I am keeping a notebook while I weave yardage for the jacket. I’m keeping track of time spent, amount woven, things that work and what don’t. How the handspun is (or in most cases not) holding up and why.

I auditioned nearly all the shuttles I have in the house. The Bluster Bay Swedish-Styled Shuttle won the day. The low profile allowed the shuttle to pass under my floating selvedge without any manipulation from me. All the other shuttles were just a little too tall, and skimmed over the floating selvedge threads. My Schacht Mini-Boat Shuttle came in a close second. But the open bottom dragged on my warp. Given how quickly the Zephyr and my handspun fuzzed up, I didn’t want to put any more stress than I absolutely had to.

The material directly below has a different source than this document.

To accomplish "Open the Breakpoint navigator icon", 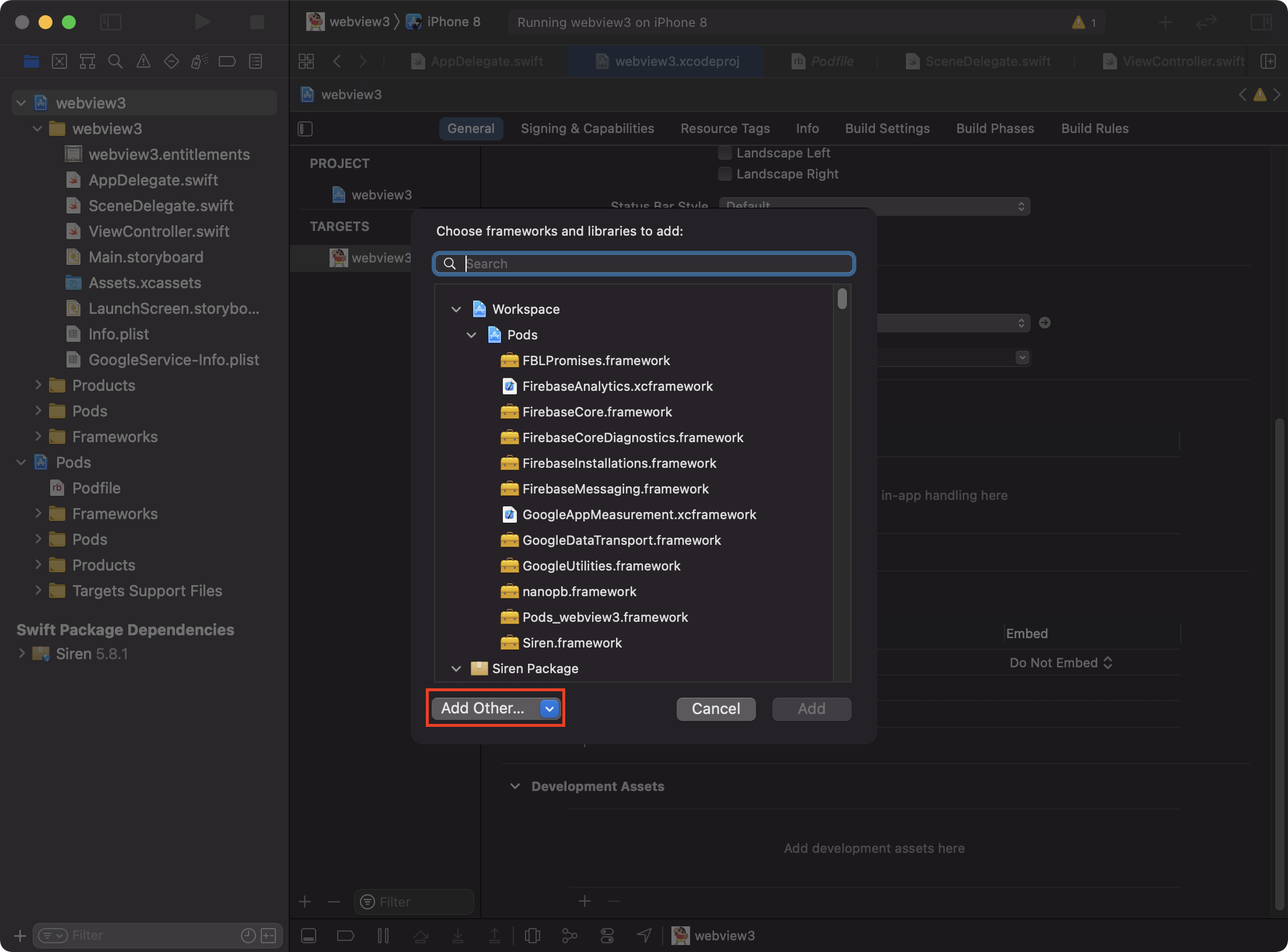I will [x=227, y=61].
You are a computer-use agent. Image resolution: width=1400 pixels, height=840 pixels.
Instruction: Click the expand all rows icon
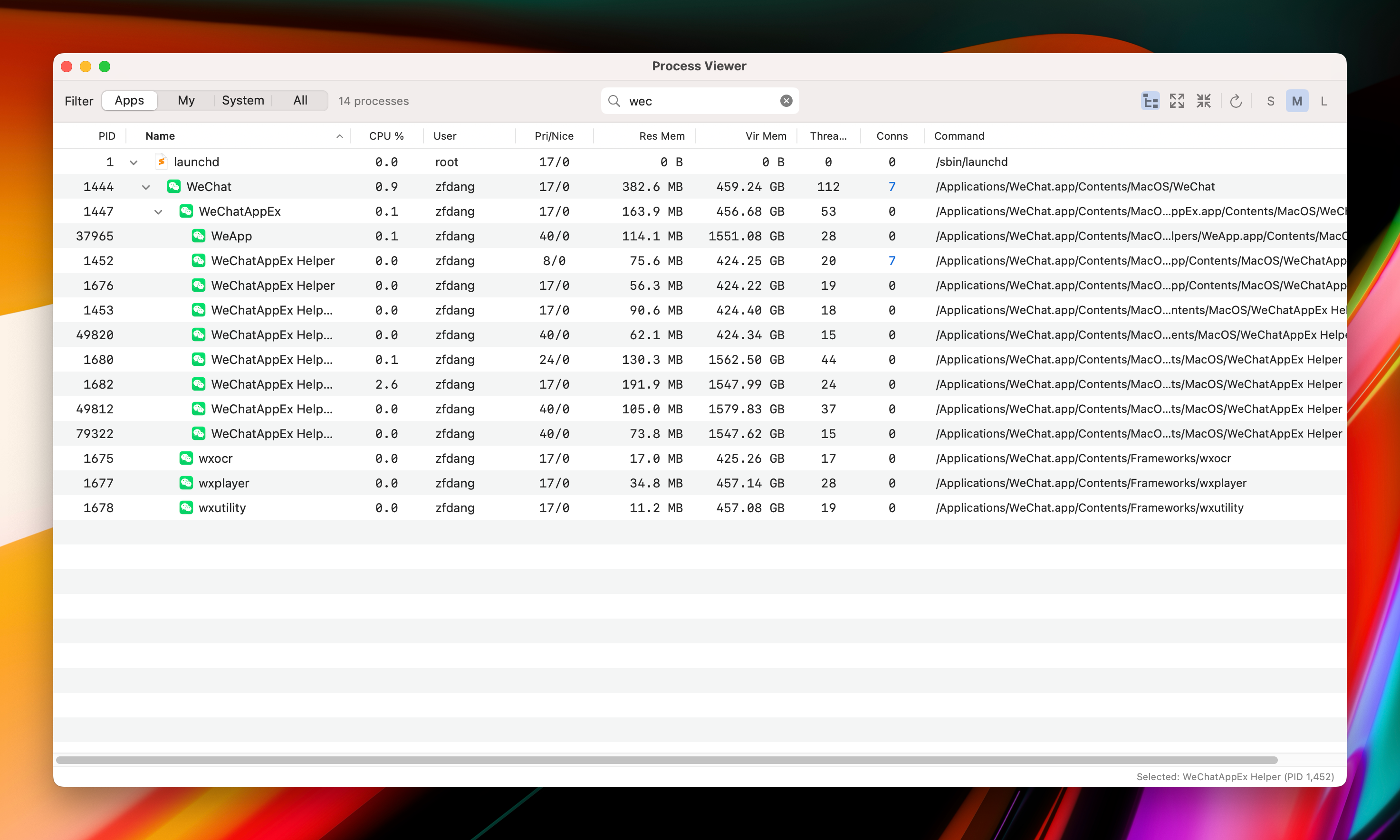coord(1177,101)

I’ve heard complaints that the shed is small on the Fireside Looms. The shed seems perfectly adequate to me, but I have only woven on one other loom — my Gilmore Gem II. It’s possible that it has a small shed too, given that it’s a workshop loom, but it works for me. Without the floating selvedge, every single one of my boat shuttles fit through the shed with plenty of room to spare.

Here’s what the fabric looks like. The color runs are a bit longer than I originally envisioned. My dyed black is a little bit less saturated than the Zephyr Ebony, so it is still visible. And the “random” didn’t turn out to be quite so random.

I sleyed the handspun through the reeds first. I had planned on 2 handspun threads per inch, so I just pulled them randomly through the reeds, 2 per inch. Sometimes they were next to each other, sometimes several dents apart. However, when it came to threading the heddles, it seemed that most of them ended up on heddle #5. It almost became a game while I was threading the heddles. I needed something to amuse me for 900 threads! Because they were 2/dent in the reed, I could fudge a bit and move them to either 4 or 1.

So far, I’m pretty happy with how the yardage is turning out.